Have you every asked God “how”something He has said to you would ever come to pass? Two biblical characters, both of whom received angelic visitations before the birth of Christ, asked that same question. And God’s totally opposite response to both “how” questions may surprise you.
Zachariah’s story is found in Luke 1:5-25. His wife Elizabeth was barren and both had prayed many years for a child. One day when Zacharias was serving on duty at the temple, an angel of the Lord appeared to him and told him that God had heard his prayers and that his wife would bear a son who would be named John.
Zachariah should have been ecstatic. His prayer had been heard and was finally going to be answered after all these years. But Zachariah’s response to the angel was: “How can I be sure of this? I am an old man and my wife is well along in years.” Even though Zachariah had prayed, the wait time had been long and perhaps he had begun to doubt. And maybe that doubt was even tinged with a little bitterness.
The angel’s response showed God’s displeasure with Zachariah. “I am Gabriel. I stand in the presence of God, and I have been sent to speak to you and to tell you this good news. And now you will be silent and not able to speak until the day this happens, because you did not believe my words, which will come true at their proper time.”
Jump forward six months when the angel Gabriel was sent to a virgin named Mary with a similar announcement: “Do not be afraid, Mary, you have found favor with God. You will be with child and give birth to a son, and you are to give him the name Jesus . . . .” (Luke 1:26-38)
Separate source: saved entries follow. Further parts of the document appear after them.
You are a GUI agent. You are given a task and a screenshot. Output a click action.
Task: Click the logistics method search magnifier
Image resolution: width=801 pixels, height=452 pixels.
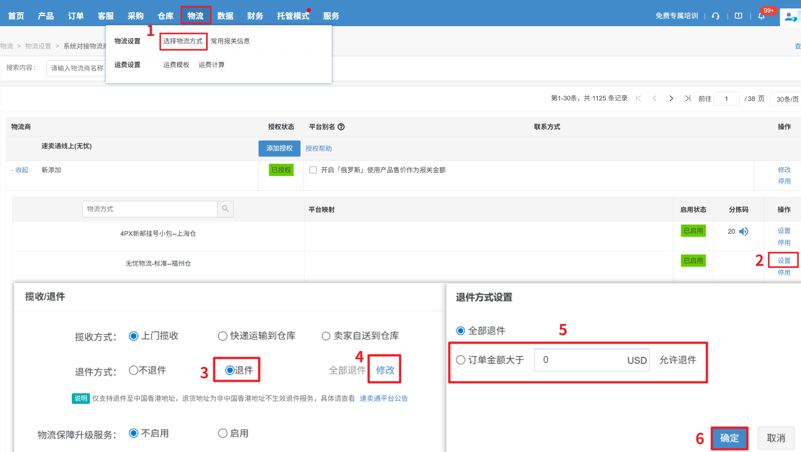(225, 209)
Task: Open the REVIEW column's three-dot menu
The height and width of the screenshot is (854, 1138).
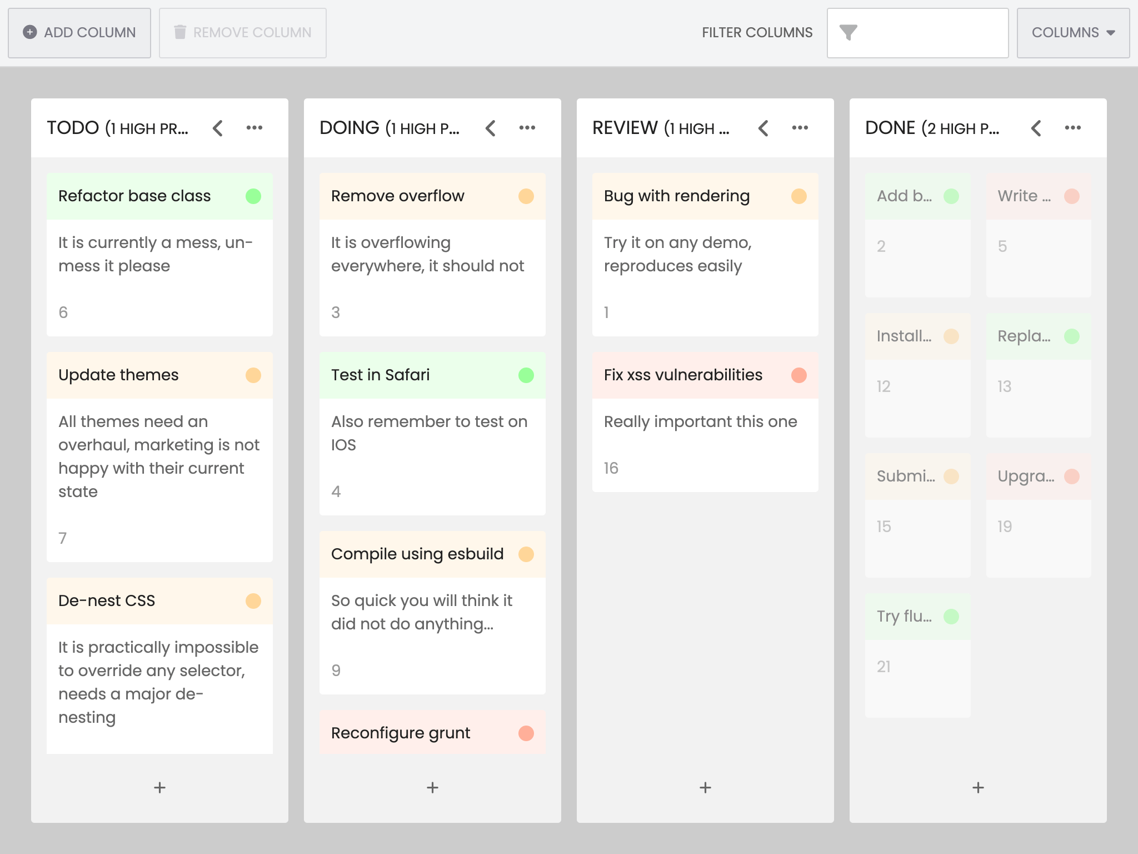Action: [800, 128]
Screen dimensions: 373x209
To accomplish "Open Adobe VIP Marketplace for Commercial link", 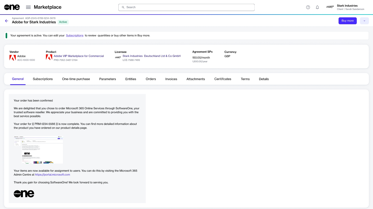I will pyautogui.click(x=79, y=56).
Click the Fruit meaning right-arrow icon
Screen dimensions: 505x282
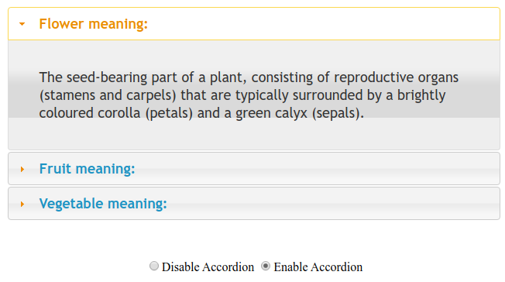tap(22, 169)
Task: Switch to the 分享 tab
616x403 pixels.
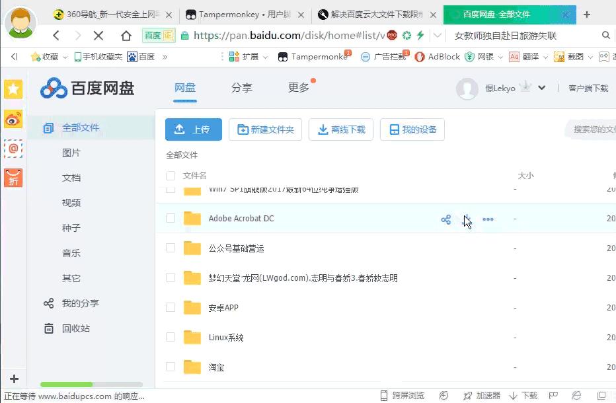Action: click(242, 87)
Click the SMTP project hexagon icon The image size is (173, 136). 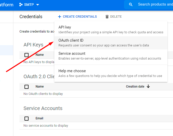[21, 5]
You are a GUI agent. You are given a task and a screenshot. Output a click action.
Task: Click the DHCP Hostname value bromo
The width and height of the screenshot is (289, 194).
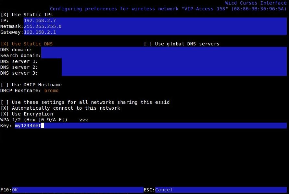tap(51, 91)
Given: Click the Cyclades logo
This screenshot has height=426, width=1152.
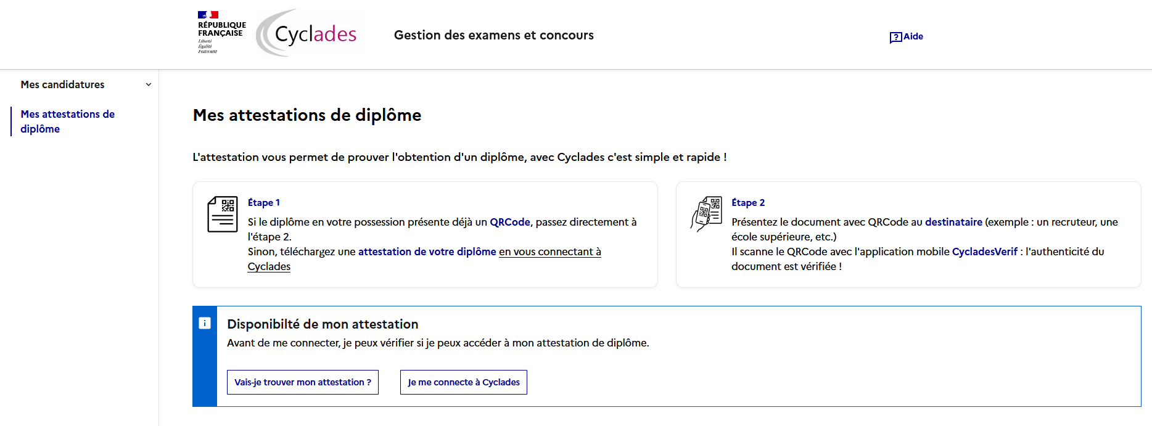Looking at the screenshot, I should pos(307,33).
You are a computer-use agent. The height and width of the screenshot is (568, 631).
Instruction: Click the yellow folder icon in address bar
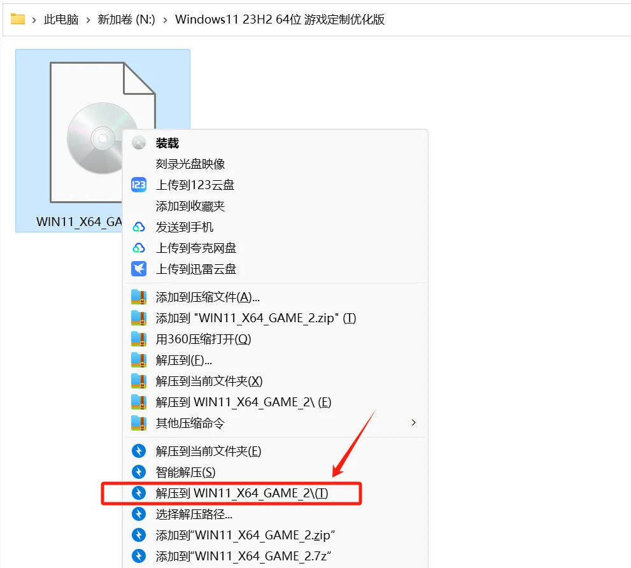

“How will this be,” Mary asked the angel, “since I am a virgin?” Zachariah and Mary both asked the angel the “how” question, but one received God’s judgment, while the other received His favor. What was the difference?
Zachariah’s “how” question was asked in doubt, demanding proof. Mary’s “how” was asked in wonder and faith trusting that what God said would come to pass in spite of her lack of understanding. Her response to Gabriel’s announcement revealed her trust and submission: “I am the Lord’s servant. May it be to me as you have said.”
God doesn’t mind our “how” questions when we ask in faith, trusting that He will fulfill His Word spoken to us. It’s the attitude of our heart that makes the difference. This Christmas season ask God to give you a heart like Mary’s—one that will believe and trust in spite of your “how” questions.